Die guten Jahre

„Jetzt samma wieder da“, sagt Michael. Der 53-Jährige steht in seinem alten Kinderzimmer, dessen Schränke vollgeklebt mit Fußball-Stickern und Postern sind. Als bei seiner Mutter Demenz im Anfangsstadium diagnostiziert wird, zieht der Fotograf wieder zu Hause ein. Diese Rückkehr sowie die Wieder-Annäherung der beiden dokumentiert dessen Freund Reiner Riedler im Film „Die guten Jahre“ empathisch aus der Perspektive des Sohnes, der wiederum selbst mit Depressionen zu kämpfen hat. Behutsam und schonungslos ehrlich schildert der bei der Diagonale uraufgeführte Dokumentarfilm, wie zwei Menschen einander in schwierigen Zeiten Halt geben, Mut machen und Zuversicht spenden. Und dank des vererbten staubtrockenen Humors kommt auch der Schmäh in diesem Film über Pflegearbeit nicht zu kurz. (js) ●●●●○

Alles steht Kopf 2

Einst mussten die Gefühle im Kopf der kleinen Riley, Freude (Amy Poehler), Kummer (Phyllis Smith), Wut (Lewis Black), Angst (Tony Hale) und Ekel (Liza Lapira) lernen, dass alle Emotionen gleich viel wert sind. Doch nun ist Riley offiziell ein Teenager und im Emotionshaushalt ist Generalinventur. Inklusive der neuen Gefühle Zweifel (Maya Hawke), Neid (Ayo Edebiri), Ennui (Adèle Exarchopoulos) und Peinlich (Paul Walter Hauser). Hier könnte man sagen, viel Neues wäre den Machern nicht eingefallen. Erneut will ein Gefühl (Zweifel) bestimmen, wie Riley zu sein hat, und sperrt andere Gefühle (die fünf Originale) aus der Kommandozentrale aus, was Chaos auslöst. Dennoch gelingt es dem Film, mit viel Humor, Seitenhieben auf das Erwachsenwerden, und einigen wirklich emotionalen Momenten, eine gelungene neue Geschichte in Szene zu setzen. Man darf sich wohl auf einen potenziellen dritten Teil und etwaige Romanzen freuen. (sg) ●●●●○

Julie - Eine Frau gibt nicht auf

Das Handy vibriert, die Arbeit ruft, die Kinder brauchen Frühstück; alles muss zackig gehen: für die alleinerziehende Mutter Julie (Laure Calamy: famos) der ganz normale Morgen.
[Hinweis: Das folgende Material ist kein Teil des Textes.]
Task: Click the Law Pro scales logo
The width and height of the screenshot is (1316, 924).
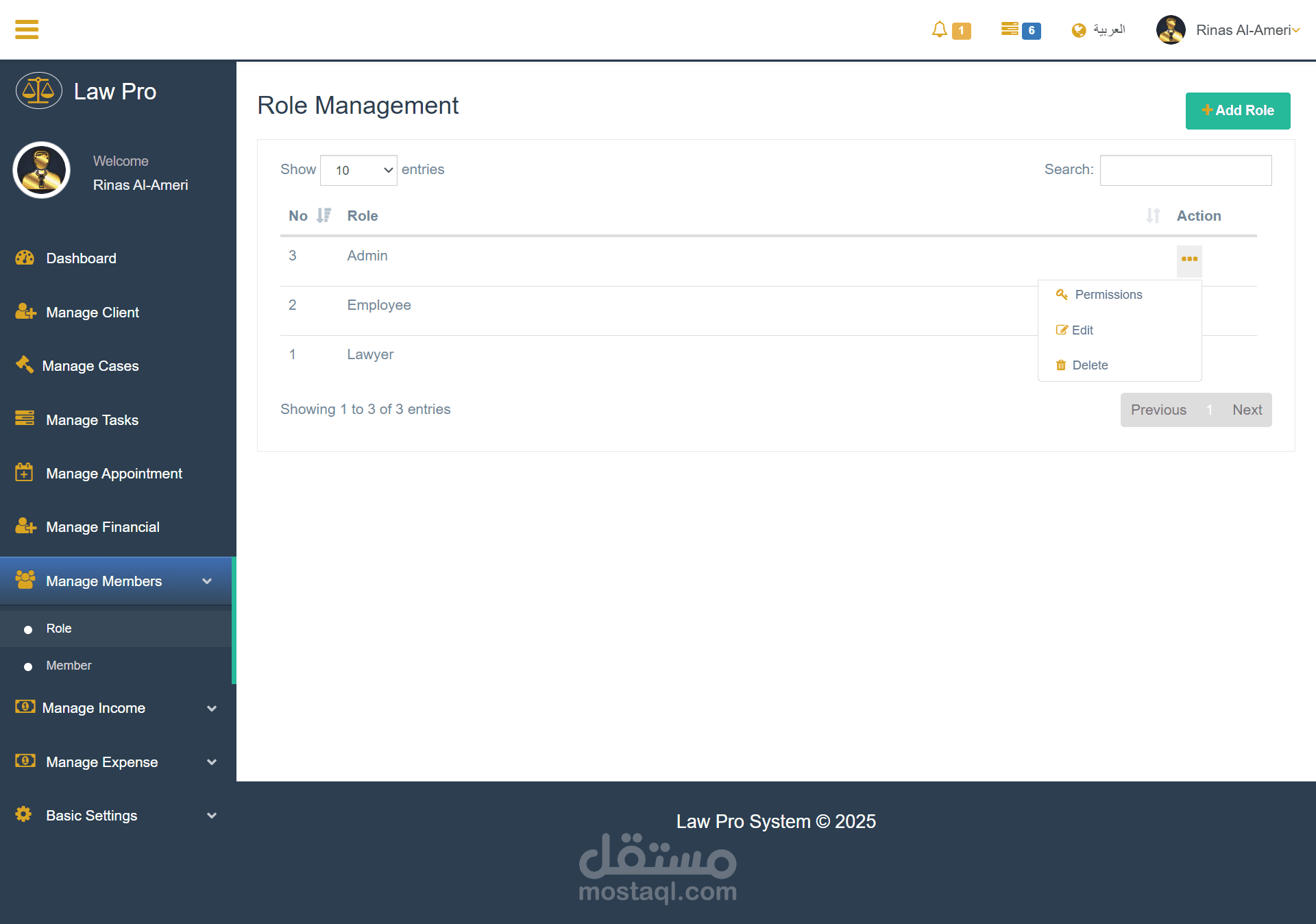Action: tap(39, 90)
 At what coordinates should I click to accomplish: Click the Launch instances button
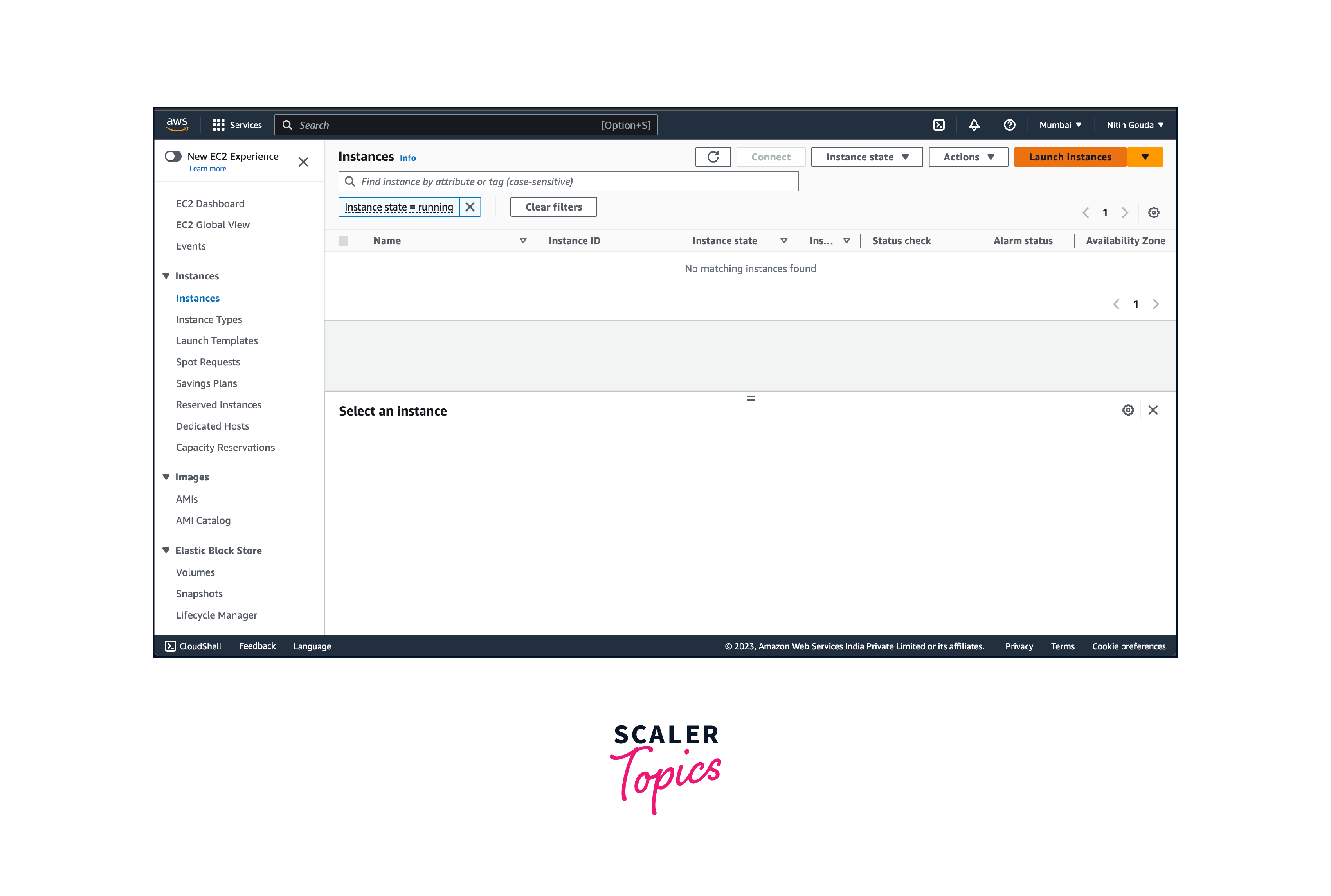point(1070,157)
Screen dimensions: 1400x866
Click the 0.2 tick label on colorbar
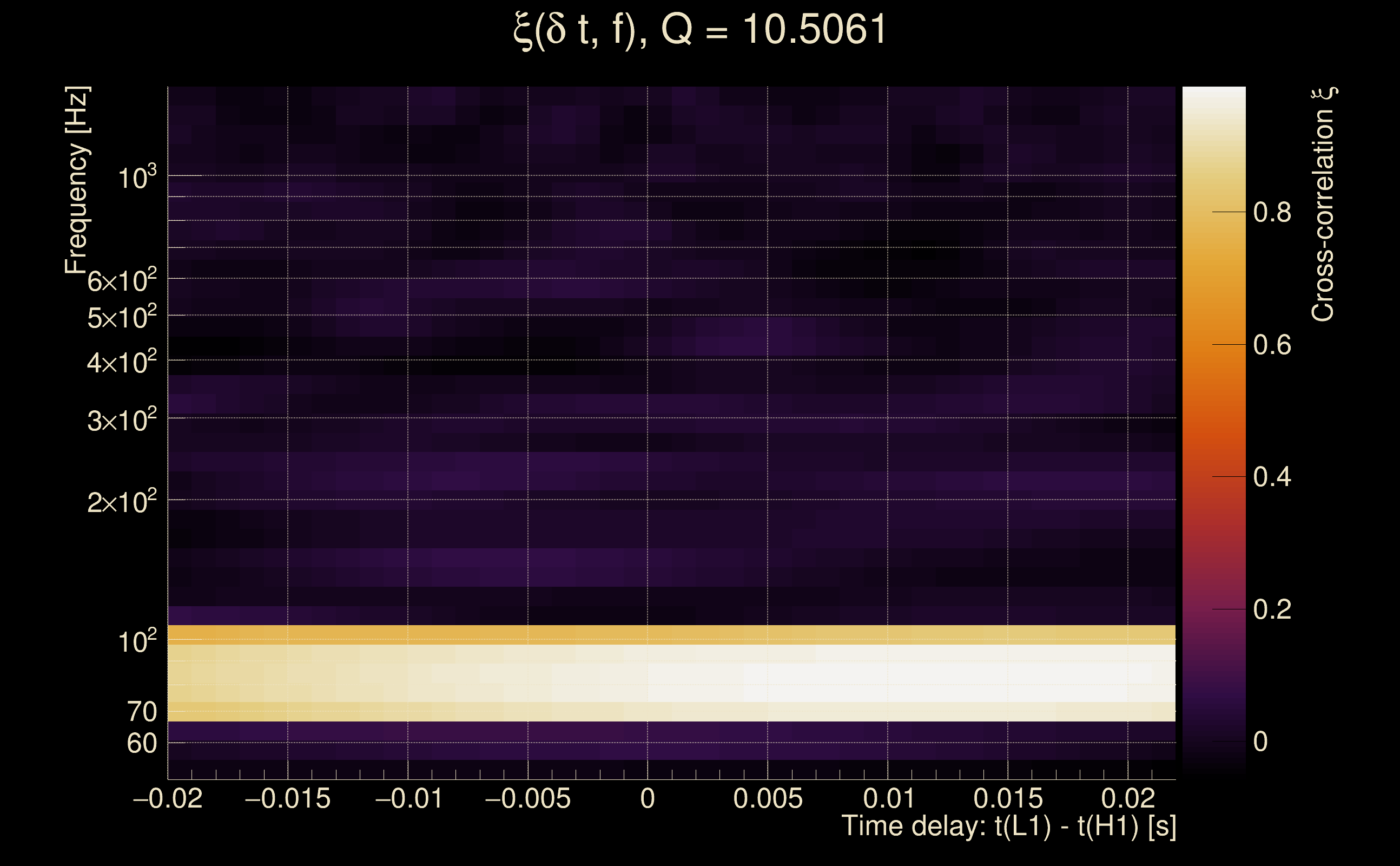pos(1272,609)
In einem Luxushotel am Rande von Paris jobbt die studierte Akademikerin als Zimmermädchen - nach der Scheidung soll schnell wieder Geld hereinkommen. Für die Powerfrau, die sonst immer alles fest im Griff hat, scheint derzeit jedoch nichts richtig zu laufen: Bahnstreiks bremsen den öffentlichen Verkehr, Vorgesetzte haben wenig Verständnis für das Zuspätkommen, die Sprösslinge benötigen einen Babysitter. Wie seine Protagonistin steht auch der Film um sie herum untentwegt unter Strom. Regisseur Eric Gravel setzt eine Stressspirale in Gang, die einfach kein Ende nimmt; die immer wieder neue Abzweigungen wählt, um der Titelheldin ein Hindernis in den Weg zu stellen. Pulsierende Synthiesounds und minutiös getaktete Jumpcuts verhindern, dass diesem atemlosen und raffinierten Sozialthriller je die Puste ausgeht. (cp), ●●●●○

Watching You

Ein Palantír ist ein verführerisches und gefährliches Ding, das wissen Tolkien-Fans nur zu gut. Ausgerechnet diesen elbischen Namen hat sich IT-Unternehmer Alex Karp ironischerweise für seinen Überwachungstechnologie-Konzern ausgesucht. Die Doku „Watching You - Die Welt von Palantir und Alex Karp“ widmet sich nun diesem klandestinen Werkzeug im Dienste vieler Überwachungsstaaten und seinem extravaganten Chef-Werkzeugbauer und CEO, der einst in Frankfurt Sozialwissenschaften bei Jürgen Habermas studierte. Doch wie ein kritisches Porträt über jemanden drehen, der sich Interviews verweigert? Filmemacher Klaus Stern nähert sich dem Mann über Archivmaterial und Interviews mit Kritikern und Kontakten, ohne allzu viele ethische Grundsatzdiskussionen. Am Ende der etwas ausführlichen, aber lockeren Doku ist man neugieriger als vorher, hat aber auch ein gutes Gefühl für die verhängnisvolle Beziehung von A.I.-Daten-Technologie und sicherheits-besessener Staatsmacht.